### [ACTIVITY]
Your answer should contain only the lines from the top of the data below down through the one with "Click the blue", transcribed exactly and without pictures; please include nothing more.
:::
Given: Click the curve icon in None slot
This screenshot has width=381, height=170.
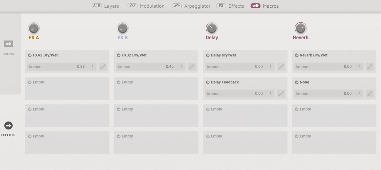Looking at the screenshot, I should 370,94.
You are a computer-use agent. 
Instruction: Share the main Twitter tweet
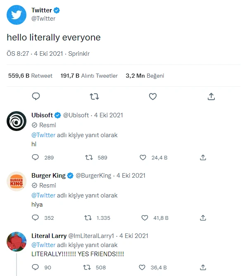pos(211,96)
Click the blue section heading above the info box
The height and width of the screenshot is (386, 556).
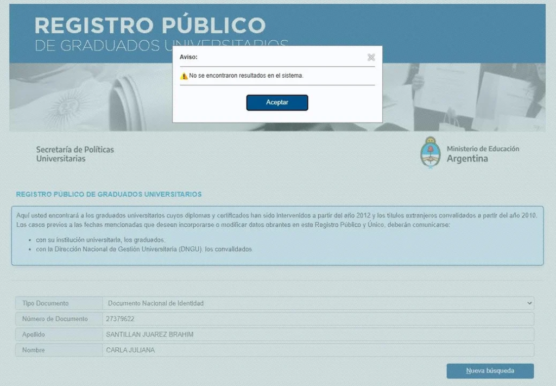pyautogui.click(x=109, y=194)
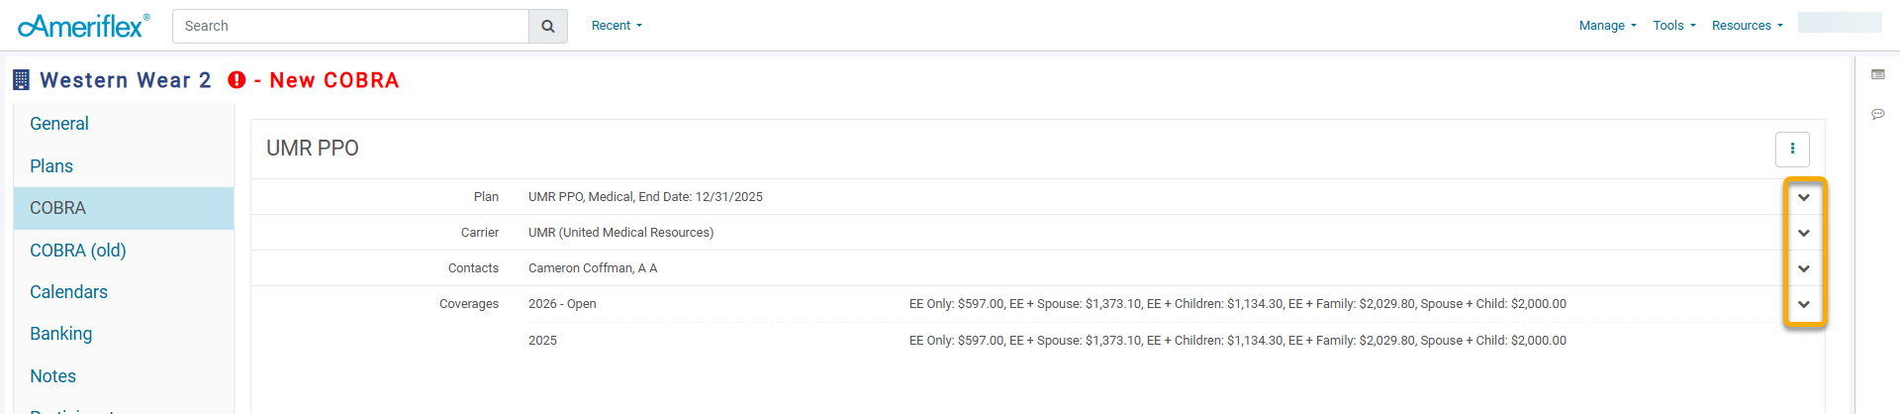Click the company building icon
This screenshot has height=414, width=1900.
(21, 80)
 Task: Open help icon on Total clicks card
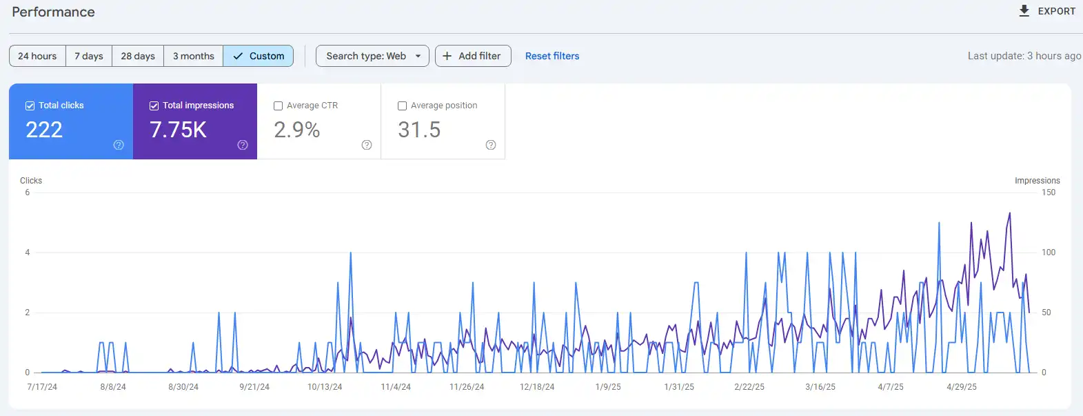tap(119, 145)
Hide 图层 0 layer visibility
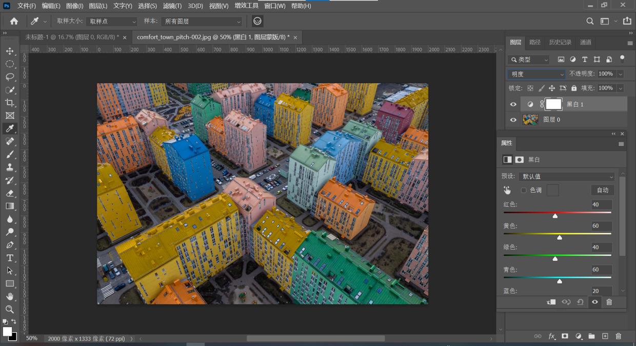636x346 pixels. [x=513, y=120]
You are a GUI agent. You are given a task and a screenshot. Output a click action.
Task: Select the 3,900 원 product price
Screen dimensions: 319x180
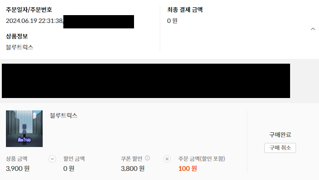[x=18, y=169]
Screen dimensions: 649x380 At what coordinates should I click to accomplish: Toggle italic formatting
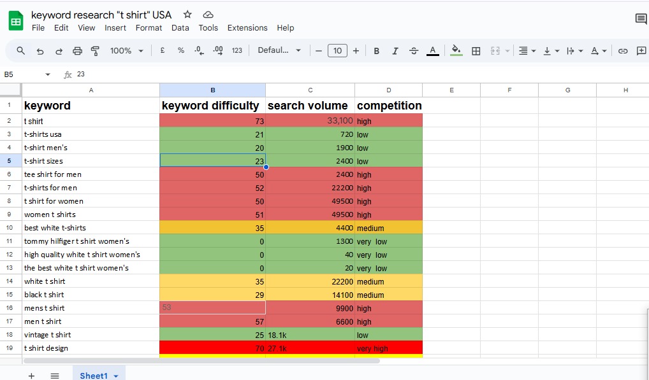coord(395,51)
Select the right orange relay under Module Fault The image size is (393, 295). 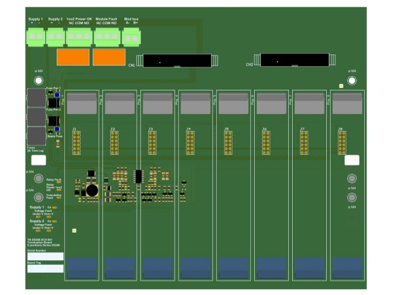click(x=108, y=58)

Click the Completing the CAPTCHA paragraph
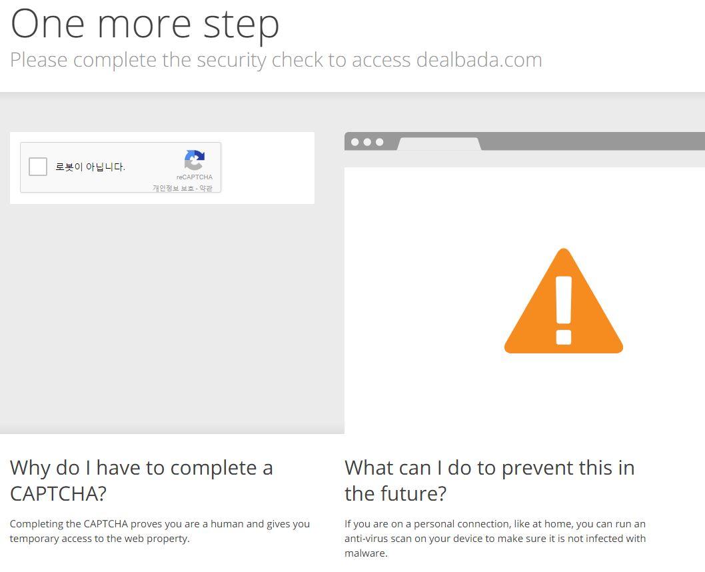click(x=160, y=531)
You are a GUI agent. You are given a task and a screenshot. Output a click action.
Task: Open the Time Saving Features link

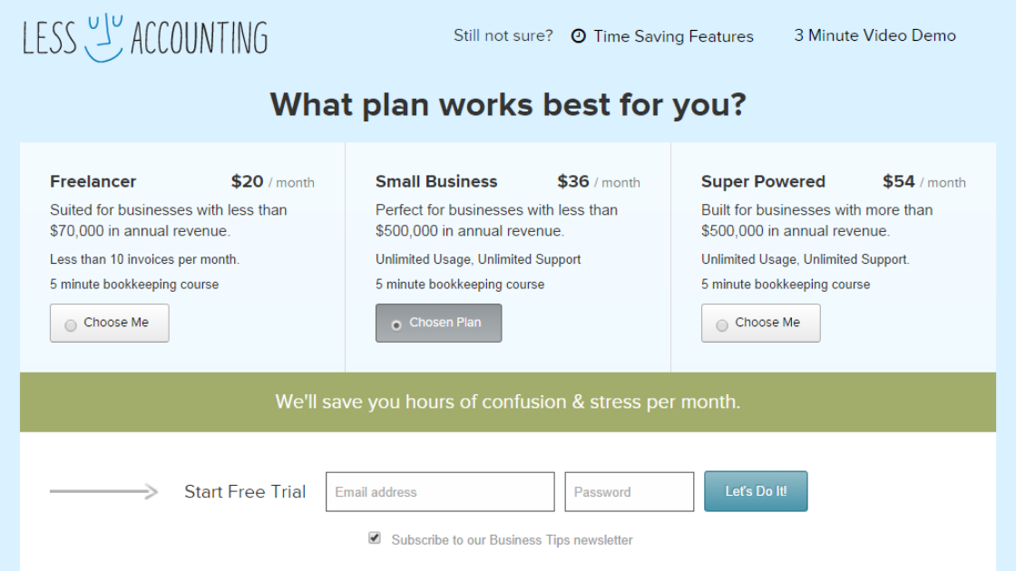tap(673, 36)
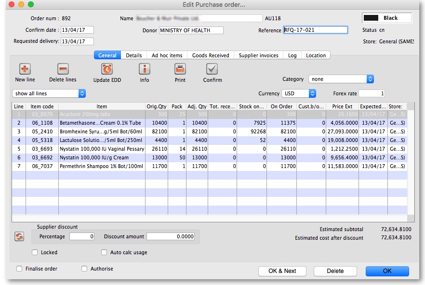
:::
### [RESULT OF THIS TASK]
Given: Click the curve icon in None slot
This screenshot has width=381, height=170.
Looking at the screenshot, I should 370,94.
You are a computer-use agent. 
Instruction: Share the main Twitter tweet
pos(211,96)
Click the blue section heading above the info box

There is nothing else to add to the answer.